How Long Are You Contagious When You Have the Flu?

Do your kids have the flu?

When their kids have the flu, one of the first questions most parents have, after all of the ones about how they can get them better as quickly as possible, is how long will they be contagious?

How Long Is the Flu Contagious?

Technically, when you have the flu, you are contagious for about a week after becoming sick.

And you become sick about one to four days after being exposed to someone else with the flu – that’s the incubation period.

“Most experts believe that flu viruses spread mainly by droplets made when people with flu cough, sneeze or talk. These droplets can land in the mouths or noses of people who are nearby. Less often, a person might also get flu by touching a surface or object that has flu virus on it and then touching their own mouth, eyes or possibly their nose.”

CDC on Information for Schools

That’s why the flu spreads so easily and it is hard to control flu outbreaks and epidemics once they begin.

Most school closures are not to prevent the spread of the flu and clean the school, but simply because so many kids and staff are already out sick.
Most school closures are not to prevent the spread of the flu and clean the school, but simply because so many kids and staff are already out sick.

Another reason it spreads so easily is that most people are contagious the day before they even begin to develop flu symptoms!

And again, they then remain contagious for another five to seven days.

When Can You Return to School with the Flu?

Does that mean kids with the flu have to stay home for at least seven days?

Not usually, unless they have a fever for that long, or severe flu symptoms, which is definitely a possibility for some kids with the flu.

“Those who get flu-like symptoms at school should go home and stay home until at least 24 hours after they no longer have a fever or signs of a fever without the use of fever-reducing medicine.”
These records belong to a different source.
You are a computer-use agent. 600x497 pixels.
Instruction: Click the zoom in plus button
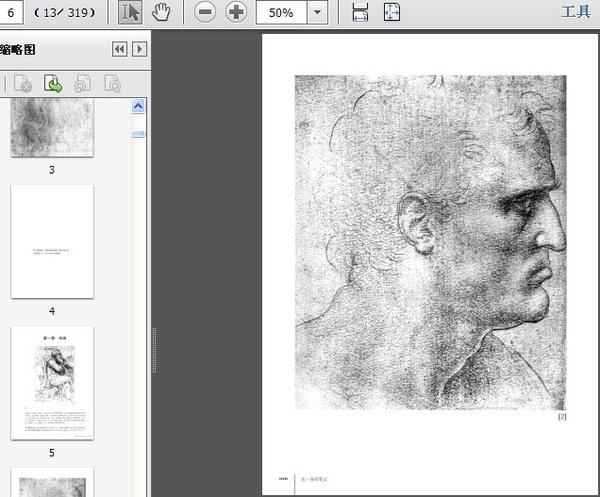(236, 13)
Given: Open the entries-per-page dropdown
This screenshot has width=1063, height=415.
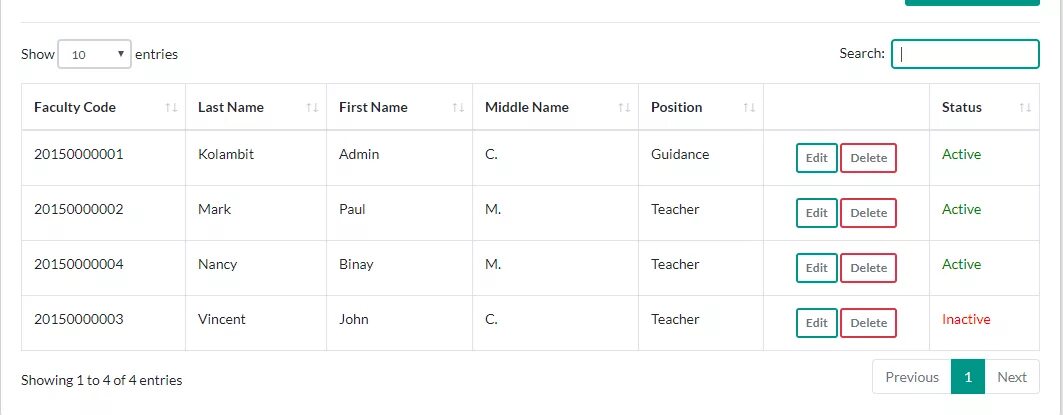Looking at the screenshot, I should pyautogui.click(x=95, y=54).
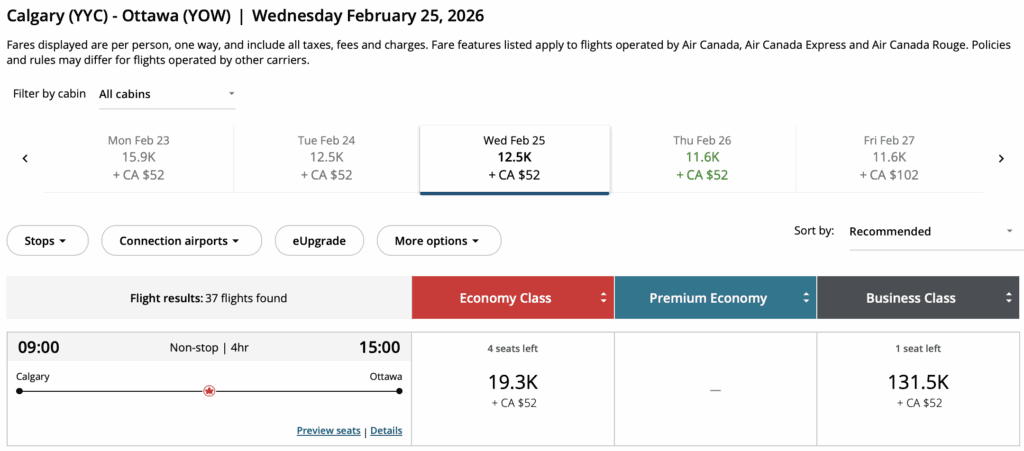Select the Tue Feb 24 date tab
This screenshot has width=1024, height=451.
coord(327,158)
CDC on Information for Schools

In general, as with many other childhood illnesses, you can return to school or daycare once your child is feeling better and is fever free for at least 24 hours.
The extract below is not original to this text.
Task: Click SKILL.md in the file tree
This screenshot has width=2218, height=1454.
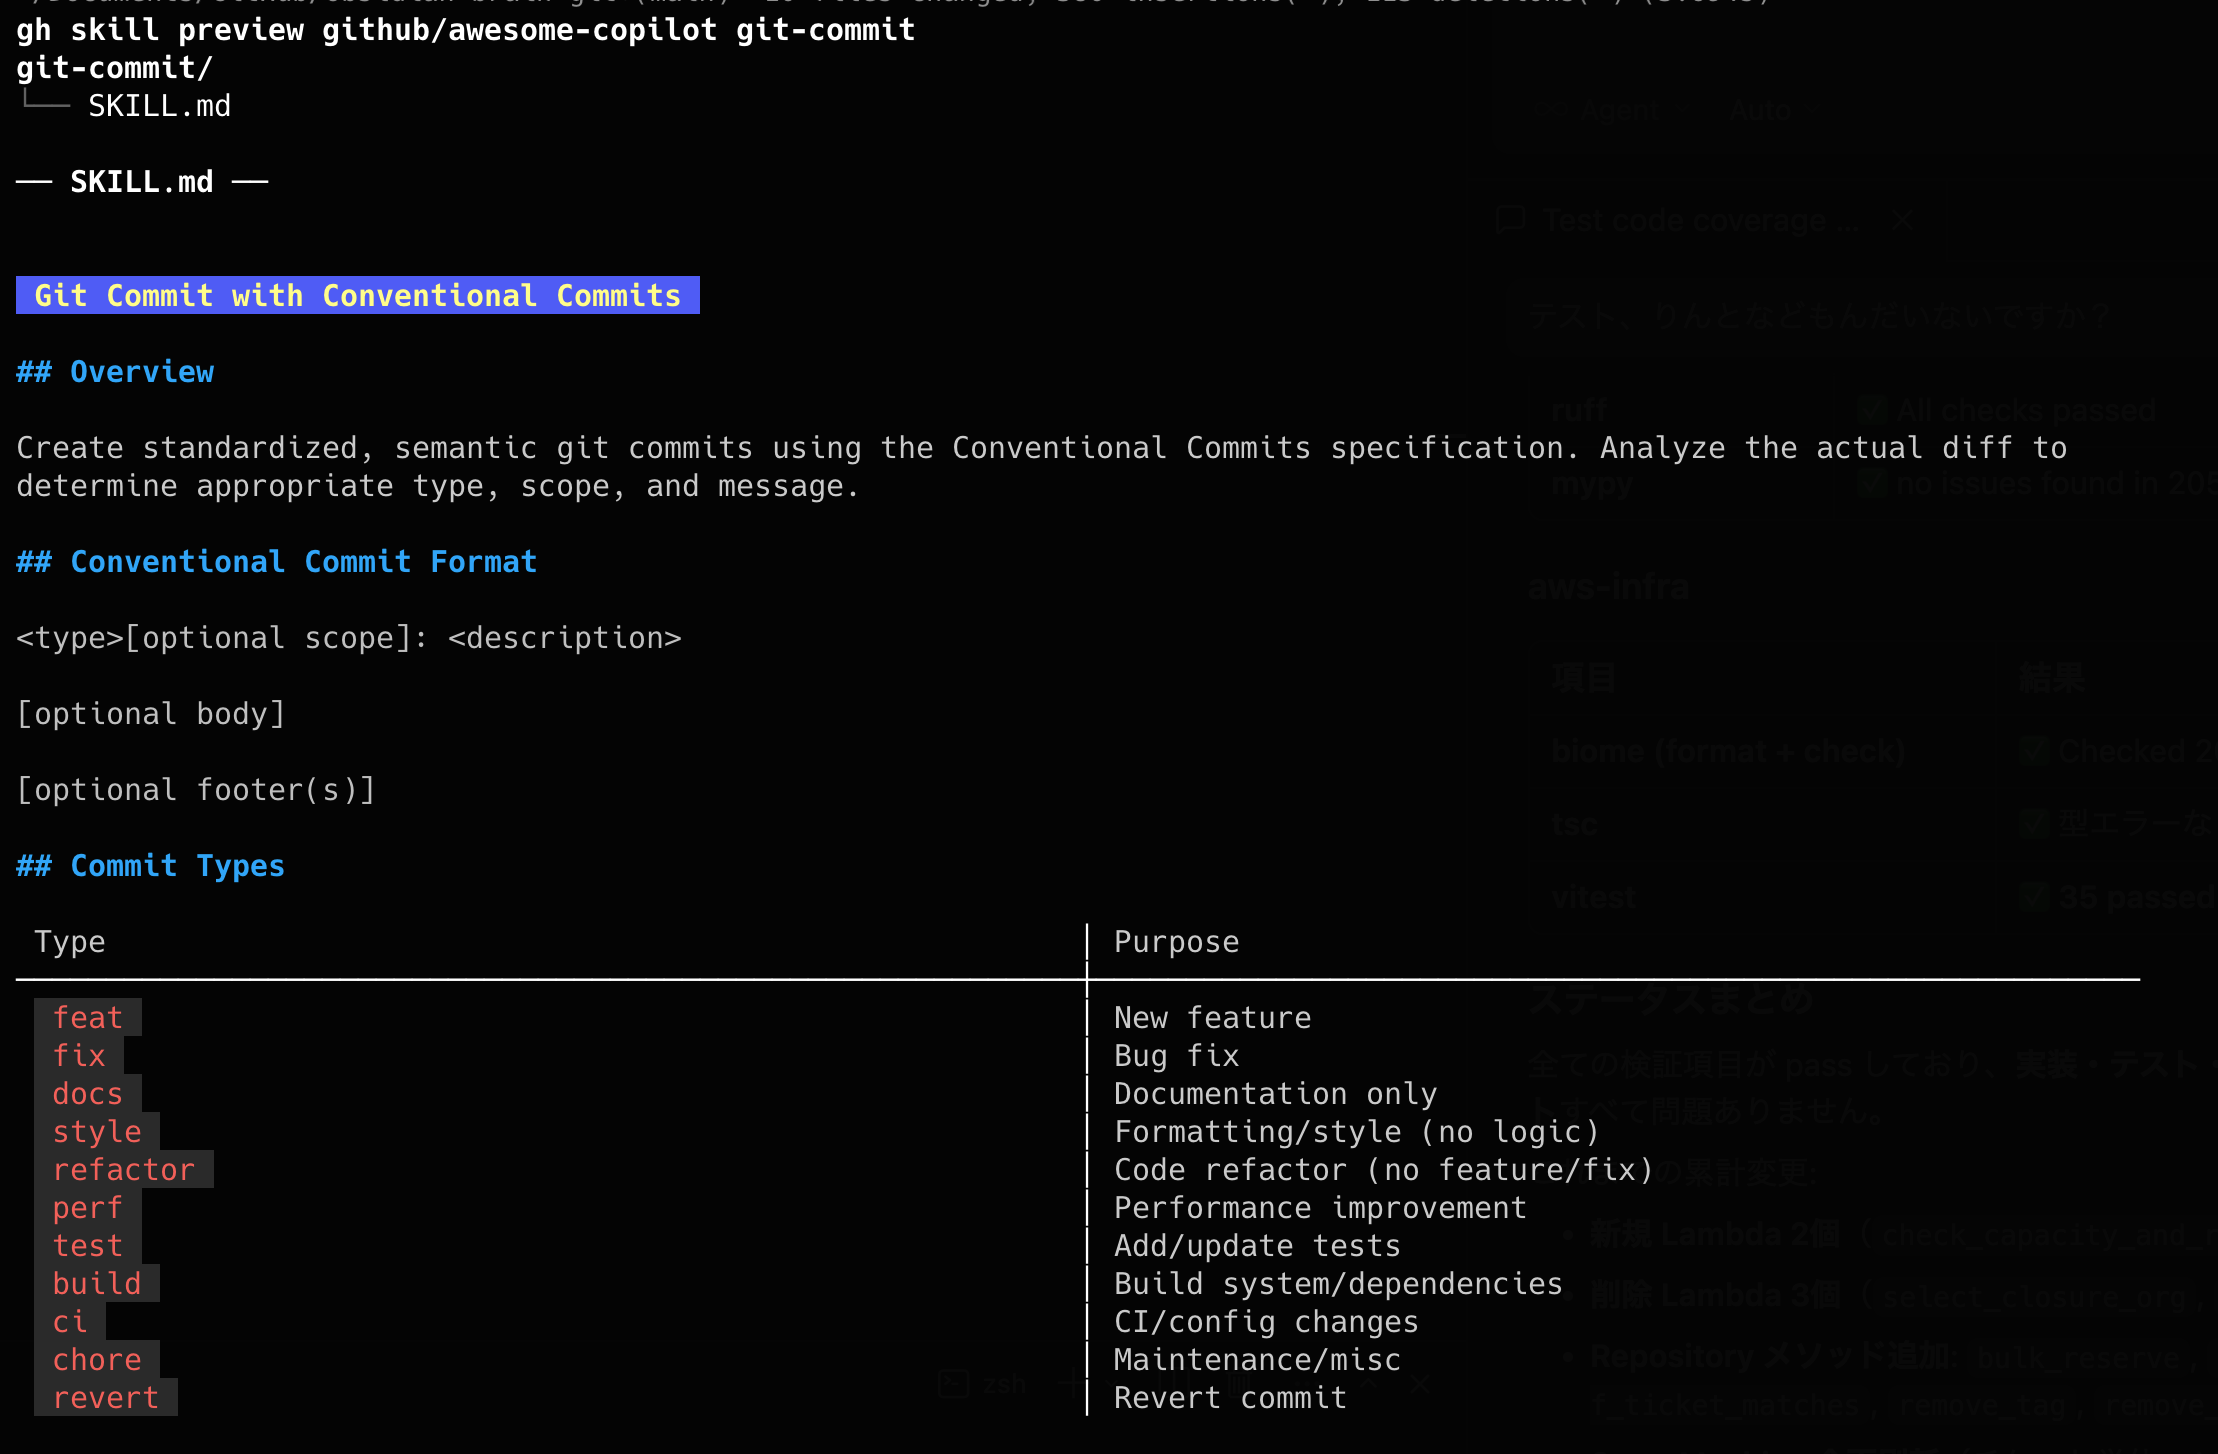Action: click(159, 106)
Keep in mind that even if they don’t have a fever, if your child still isn’t feeling well and isn’t going to be able to participate in typical activities, then they should probably still stay home.

But Are They Still Contagious?

Many childhood diseases have contagious periods that are far longer than most folks imagine. That’s because we continue to shed viral particles even as we are getting better, and sometimes, even once we no longer have symptoms.
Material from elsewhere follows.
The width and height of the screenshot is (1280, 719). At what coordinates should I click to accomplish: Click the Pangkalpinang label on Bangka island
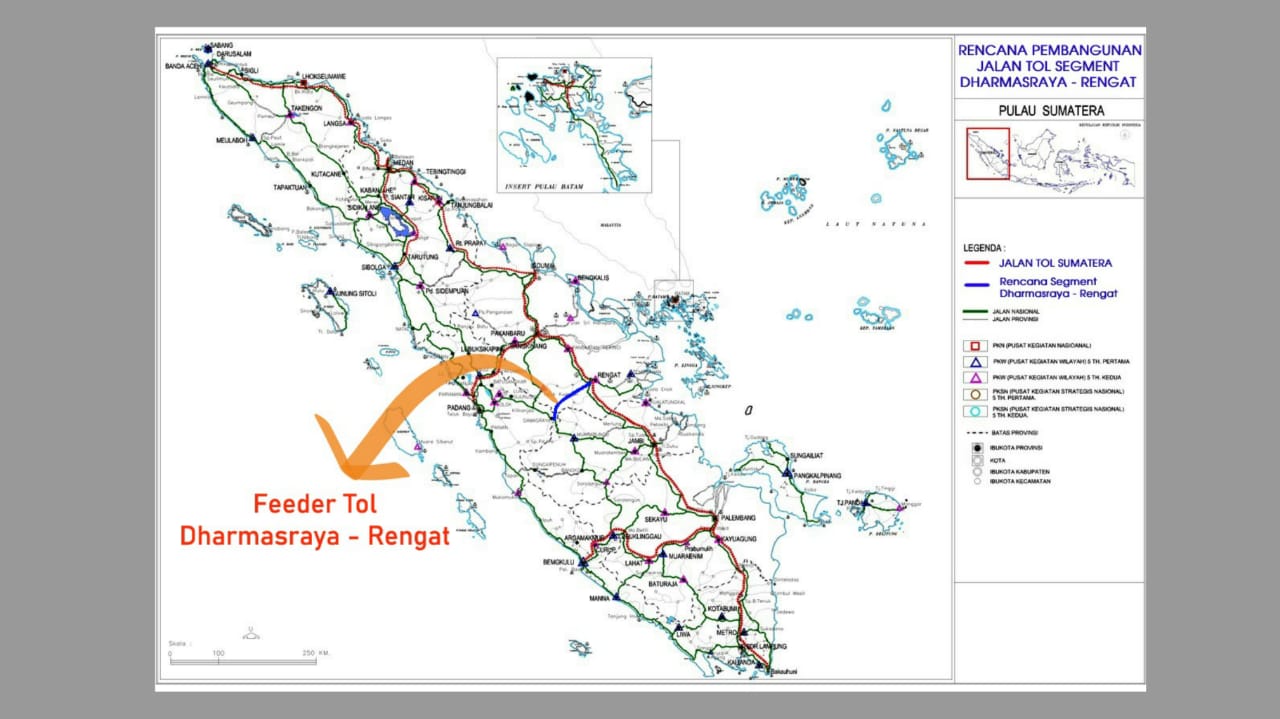click(816, 474)
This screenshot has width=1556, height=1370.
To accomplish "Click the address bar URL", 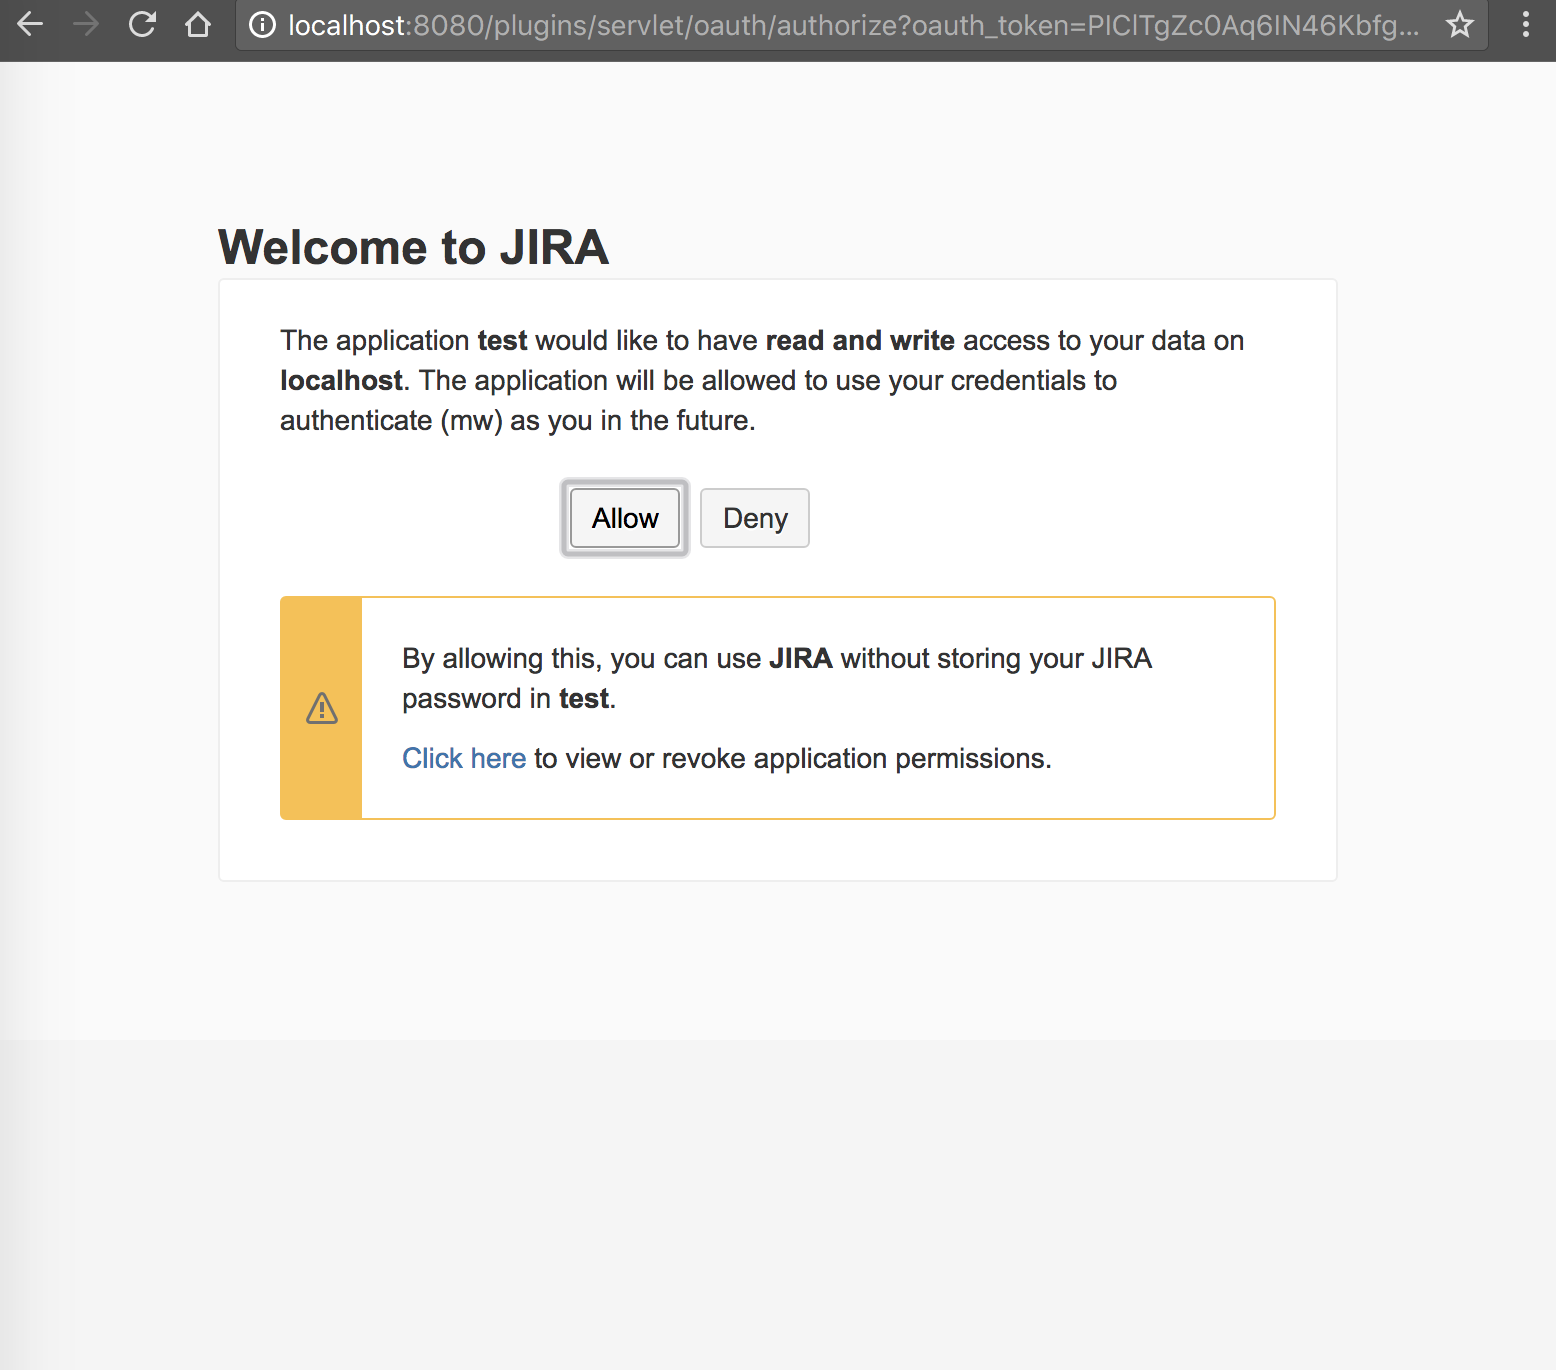I will coord(800,25).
Teach your kids proper cough etiquette to help keep cold and flu germs from spreading.
Teach your kids proper cough etiquette to help keep cold and flu germs from spreading.

For example, some infants with rotavirus are contagious for up to 10 days and some with RSV are contagious for as long as 4 weeks!

Like the child with flu that doesn’t have a fever, that doesn’t mean that these kids have to stay out of school or daycare for that whole time. But since they are still contagious, it does raise the issue of what to do about non-essential activities.

Should you keep going to playdates after your child had the flu? How about the daycare at church or the gym?

In general, you should probably avoid non-essential activities while your kids are still recovering from an illness, even if they feel better, because they are likely still contagious.

Most parents have the expectation that their own kids won’t be exposed to someone who is sick in these settings.

So you probably don’t want to bring your sick kid to a playdate or birthday party, etc., even if he is already back in school or daycare.

And whether they have a cold or the flu or another illness, teach your kids to decrease their chances of getting sick by washing their hands properly, not sharing drinks (bring a water bottle to school), and properly covering their own coughs and sneezes. They should also learn to avoid putting things in the mouth (fingers or their pencil, etc.) or rubbing their eyes, as that helps germs that could have made their way onto their hands get into their body and make them sick.

What to Know About Staying Home When You Have the Flu

Although your child may be contagious with the flu for up to a week, your child only has to stay home from school or day care until they are feeling better and are fever free for at least 24 hours.